## WORK TO BE COMPLETED
Wherever the word "scale" appears in a line of the records, copy that line.

## MATERIAL FOR THIS TASK
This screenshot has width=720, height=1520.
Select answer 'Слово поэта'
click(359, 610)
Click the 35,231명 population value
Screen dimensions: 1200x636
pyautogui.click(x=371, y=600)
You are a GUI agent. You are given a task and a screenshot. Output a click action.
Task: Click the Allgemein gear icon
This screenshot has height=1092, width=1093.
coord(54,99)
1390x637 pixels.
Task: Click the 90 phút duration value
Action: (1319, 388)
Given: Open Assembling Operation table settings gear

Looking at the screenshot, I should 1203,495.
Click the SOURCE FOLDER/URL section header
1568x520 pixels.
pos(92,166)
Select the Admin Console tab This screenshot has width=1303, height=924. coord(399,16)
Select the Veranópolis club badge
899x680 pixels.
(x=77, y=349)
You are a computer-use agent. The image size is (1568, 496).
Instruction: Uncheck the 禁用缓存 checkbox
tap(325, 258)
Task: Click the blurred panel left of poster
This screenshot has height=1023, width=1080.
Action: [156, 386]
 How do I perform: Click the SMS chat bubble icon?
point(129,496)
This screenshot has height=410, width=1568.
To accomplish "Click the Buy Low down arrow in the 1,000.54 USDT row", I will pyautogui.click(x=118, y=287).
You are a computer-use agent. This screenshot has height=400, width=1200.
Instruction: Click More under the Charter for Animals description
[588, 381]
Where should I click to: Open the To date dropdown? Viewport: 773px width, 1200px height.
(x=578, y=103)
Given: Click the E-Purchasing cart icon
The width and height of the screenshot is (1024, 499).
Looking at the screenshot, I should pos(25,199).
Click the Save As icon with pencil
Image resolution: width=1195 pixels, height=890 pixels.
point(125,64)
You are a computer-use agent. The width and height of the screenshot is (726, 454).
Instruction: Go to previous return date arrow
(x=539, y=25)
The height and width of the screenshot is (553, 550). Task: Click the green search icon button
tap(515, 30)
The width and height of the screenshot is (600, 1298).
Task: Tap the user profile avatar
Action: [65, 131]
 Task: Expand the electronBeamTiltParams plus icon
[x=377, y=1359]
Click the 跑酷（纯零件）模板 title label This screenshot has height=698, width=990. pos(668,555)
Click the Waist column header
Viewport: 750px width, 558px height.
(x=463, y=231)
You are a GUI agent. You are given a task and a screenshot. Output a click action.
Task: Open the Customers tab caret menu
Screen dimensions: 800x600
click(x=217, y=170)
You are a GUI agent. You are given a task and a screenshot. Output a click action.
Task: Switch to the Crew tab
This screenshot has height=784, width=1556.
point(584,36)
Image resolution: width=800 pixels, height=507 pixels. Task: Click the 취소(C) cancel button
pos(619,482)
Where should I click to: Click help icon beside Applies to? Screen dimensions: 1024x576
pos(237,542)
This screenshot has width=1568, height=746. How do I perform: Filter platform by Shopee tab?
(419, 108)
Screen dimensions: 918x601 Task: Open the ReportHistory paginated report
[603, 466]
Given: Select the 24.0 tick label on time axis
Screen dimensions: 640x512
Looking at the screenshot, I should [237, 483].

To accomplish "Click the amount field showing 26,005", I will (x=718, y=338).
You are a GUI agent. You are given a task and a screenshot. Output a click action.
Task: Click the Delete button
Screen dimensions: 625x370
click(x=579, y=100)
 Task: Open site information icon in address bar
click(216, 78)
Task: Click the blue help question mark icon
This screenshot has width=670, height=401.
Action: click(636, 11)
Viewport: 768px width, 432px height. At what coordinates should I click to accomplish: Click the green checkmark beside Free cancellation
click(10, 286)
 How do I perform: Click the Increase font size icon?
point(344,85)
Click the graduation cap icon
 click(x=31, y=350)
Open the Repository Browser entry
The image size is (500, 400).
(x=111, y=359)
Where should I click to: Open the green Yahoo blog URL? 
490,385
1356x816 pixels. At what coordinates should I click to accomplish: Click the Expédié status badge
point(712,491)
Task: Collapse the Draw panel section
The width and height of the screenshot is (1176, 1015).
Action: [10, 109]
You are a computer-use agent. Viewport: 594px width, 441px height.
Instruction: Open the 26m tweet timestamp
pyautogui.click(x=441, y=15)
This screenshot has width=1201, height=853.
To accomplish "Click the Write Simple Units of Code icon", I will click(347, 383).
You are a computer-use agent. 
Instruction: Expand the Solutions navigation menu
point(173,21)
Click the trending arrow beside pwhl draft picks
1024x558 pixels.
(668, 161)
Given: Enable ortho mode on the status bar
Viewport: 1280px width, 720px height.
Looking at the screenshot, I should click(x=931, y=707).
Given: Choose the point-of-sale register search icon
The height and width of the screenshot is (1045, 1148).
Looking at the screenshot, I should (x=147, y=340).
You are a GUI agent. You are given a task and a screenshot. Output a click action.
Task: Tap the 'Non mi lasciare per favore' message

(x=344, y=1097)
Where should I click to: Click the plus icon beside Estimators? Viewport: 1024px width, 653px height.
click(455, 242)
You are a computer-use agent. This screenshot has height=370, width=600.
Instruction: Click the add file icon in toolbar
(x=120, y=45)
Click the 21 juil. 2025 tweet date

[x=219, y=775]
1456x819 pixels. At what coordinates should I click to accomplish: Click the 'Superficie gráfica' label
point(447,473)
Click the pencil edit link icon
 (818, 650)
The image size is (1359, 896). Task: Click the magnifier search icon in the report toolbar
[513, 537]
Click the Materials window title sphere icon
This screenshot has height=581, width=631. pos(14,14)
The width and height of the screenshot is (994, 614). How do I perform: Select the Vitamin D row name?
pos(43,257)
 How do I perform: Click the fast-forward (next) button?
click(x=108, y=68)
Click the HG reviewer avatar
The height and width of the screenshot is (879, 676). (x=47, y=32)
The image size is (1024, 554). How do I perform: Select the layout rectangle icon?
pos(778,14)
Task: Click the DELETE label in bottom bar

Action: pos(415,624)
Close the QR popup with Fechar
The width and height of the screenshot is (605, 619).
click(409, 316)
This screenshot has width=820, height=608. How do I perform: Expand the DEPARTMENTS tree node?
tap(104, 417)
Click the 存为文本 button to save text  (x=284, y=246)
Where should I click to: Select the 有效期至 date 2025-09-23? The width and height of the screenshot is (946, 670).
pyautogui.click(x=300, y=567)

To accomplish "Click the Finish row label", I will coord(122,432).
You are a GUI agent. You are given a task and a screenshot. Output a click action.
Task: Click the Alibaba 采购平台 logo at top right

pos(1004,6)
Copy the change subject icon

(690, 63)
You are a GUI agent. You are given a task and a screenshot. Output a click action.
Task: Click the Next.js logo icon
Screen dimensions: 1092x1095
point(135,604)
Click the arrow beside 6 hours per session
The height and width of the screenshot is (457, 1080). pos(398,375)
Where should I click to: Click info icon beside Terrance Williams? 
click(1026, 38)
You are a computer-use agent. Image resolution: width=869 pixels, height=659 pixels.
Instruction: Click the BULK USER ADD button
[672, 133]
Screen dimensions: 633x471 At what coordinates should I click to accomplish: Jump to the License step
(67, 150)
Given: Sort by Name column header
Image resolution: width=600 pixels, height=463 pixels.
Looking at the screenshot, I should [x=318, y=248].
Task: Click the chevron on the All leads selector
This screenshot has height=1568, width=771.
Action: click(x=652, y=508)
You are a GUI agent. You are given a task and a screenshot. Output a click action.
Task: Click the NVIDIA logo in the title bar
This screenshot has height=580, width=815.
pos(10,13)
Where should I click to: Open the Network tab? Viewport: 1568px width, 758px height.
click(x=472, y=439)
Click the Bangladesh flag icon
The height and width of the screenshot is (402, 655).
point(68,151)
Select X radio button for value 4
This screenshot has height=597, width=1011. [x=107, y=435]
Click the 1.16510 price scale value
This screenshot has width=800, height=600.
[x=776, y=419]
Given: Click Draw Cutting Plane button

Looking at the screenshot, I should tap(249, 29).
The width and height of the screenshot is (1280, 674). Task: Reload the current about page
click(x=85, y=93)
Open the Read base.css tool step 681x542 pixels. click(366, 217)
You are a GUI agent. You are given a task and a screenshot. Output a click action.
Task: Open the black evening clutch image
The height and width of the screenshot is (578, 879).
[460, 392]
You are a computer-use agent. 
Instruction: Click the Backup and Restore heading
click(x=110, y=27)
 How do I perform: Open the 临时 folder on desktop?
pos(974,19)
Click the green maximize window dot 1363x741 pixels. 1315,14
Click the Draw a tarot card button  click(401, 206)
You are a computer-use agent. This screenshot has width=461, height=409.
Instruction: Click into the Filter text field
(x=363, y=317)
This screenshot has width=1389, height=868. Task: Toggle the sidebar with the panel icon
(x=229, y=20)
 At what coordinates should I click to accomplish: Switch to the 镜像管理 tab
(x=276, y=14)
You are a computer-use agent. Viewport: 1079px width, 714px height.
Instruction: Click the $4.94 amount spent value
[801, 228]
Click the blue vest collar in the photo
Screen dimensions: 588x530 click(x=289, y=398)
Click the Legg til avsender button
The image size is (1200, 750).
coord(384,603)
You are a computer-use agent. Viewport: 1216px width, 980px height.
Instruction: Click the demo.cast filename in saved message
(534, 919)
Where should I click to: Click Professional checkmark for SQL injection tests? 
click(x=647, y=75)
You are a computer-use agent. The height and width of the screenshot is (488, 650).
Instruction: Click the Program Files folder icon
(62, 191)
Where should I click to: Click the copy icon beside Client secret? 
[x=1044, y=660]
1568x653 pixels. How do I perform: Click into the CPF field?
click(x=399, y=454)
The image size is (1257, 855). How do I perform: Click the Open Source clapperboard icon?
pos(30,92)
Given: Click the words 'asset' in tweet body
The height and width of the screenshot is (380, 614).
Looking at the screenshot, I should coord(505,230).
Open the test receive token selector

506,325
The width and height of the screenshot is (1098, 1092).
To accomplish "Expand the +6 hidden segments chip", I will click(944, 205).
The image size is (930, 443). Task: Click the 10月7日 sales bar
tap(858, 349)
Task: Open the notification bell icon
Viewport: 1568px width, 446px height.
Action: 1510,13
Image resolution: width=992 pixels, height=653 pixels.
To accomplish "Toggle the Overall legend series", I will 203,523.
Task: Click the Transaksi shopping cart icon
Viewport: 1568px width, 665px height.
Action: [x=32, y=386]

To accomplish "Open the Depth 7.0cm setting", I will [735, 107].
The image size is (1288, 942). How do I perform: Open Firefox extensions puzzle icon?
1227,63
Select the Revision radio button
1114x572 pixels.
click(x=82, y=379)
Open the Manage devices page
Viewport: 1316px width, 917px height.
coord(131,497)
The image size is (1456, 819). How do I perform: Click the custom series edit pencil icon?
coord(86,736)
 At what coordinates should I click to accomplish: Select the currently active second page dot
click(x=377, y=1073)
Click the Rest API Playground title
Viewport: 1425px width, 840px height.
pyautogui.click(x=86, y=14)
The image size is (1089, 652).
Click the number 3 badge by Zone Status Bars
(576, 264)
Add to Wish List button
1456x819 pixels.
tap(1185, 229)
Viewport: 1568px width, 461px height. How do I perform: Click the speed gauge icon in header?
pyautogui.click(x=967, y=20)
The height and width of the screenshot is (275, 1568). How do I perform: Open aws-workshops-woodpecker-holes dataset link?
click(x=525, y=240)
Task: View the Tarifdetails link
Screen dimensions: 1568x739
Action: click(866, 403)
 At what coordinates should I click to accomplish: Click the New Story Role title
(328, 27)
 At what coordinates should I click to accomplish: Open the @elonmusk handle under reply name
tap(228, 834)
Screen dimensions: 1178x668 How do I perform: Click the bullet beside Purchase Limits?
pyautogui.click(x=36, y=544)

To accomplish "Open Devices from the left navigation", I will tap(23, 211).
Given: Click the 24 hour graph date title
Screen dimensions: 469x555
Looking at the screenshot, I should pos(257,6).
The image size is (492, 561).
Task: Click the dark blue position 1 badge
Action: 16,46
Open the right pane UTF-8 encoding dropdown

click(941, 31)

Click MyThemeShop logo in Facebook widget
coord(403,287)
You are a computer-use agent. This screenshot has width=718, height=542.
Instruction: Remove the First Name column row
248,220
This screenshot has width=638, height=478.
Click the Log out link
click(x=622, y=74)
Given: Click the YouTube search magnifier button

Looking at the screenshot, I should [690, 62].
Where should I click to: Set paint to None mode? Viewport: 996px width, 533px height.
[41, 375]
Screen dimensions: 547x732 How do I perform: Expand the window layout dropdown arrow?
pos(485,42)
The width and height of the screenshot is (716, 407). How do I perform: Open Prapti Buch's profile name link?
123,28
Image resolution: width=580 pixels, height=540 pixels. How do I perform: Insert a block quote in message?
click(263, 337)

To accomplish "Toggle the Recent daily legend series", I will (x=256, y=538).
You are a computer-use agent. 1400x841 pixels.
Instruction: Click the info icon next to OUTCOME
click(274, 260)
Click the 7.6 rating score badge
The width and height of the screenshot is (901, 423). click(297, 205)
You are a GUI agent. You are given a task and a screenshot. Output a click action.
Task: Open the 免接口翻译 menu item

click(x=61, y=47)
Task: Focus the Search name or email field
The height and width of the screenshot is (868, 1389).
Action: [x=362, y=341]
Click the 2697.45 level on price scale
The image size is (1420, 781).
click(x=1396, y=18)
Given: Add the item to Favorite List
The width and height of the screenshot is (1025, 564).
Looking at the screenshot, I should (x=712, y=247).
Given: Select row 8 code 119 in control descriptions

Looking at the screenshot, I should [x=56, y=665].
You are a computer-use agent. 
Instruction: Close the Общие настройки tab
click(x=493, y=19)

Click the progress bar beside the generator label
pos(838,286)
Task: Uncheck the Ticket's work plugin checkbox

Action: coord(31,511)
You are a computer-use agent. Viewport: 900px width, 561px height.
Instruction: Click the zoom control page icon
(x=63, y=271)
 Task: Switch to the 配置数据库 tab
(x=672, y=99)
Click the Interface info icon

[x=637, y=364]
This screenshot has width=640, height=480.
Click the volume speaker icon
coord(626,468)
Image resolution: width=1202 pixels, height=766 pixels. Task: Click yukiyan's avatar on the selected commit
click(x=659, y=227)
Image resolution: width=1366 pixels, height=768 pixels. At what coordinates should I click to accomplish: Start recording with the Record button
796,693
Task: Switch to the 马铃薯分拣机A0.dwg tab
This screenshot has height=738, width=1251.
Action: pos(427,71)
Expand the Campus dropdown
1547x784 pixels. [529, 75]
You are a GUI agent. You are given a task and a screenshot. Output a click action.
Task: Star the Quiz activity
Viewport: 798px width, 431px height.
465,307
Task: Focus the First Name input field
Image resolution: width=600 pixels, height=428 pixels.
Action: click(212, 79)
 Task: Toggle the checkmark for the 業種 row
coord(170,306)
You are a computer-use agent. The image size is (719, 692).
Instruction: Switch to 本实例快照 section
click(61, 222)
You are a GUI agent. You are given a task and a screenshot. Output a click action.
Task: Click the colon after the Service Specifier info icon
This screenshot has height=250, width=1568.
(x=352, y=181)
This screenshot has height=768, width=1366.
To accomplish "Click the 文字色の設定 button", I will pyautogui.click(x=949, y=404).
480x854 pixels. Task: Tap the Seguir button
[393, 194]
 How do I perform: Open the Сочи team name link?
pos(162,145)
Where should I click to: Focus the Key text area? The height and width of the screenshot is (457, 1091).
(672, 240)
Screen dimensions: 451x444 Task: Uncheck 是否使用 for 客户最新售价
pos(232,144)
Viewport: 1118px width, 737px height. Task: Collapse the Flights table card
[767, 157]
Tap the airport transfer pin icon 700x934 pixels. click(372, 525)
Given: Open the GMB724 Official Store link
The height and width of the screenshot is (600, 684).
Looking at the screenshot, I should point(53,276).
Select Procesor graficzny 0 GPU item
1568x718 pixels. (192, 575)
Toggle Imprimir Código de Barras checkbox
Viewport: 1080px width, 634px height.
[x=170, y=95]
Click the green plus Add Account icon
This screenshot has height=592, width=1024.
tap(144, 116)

## ANSWER SPACE
Click the 1.16510 price scale value
Click the 2697.45 level on price scale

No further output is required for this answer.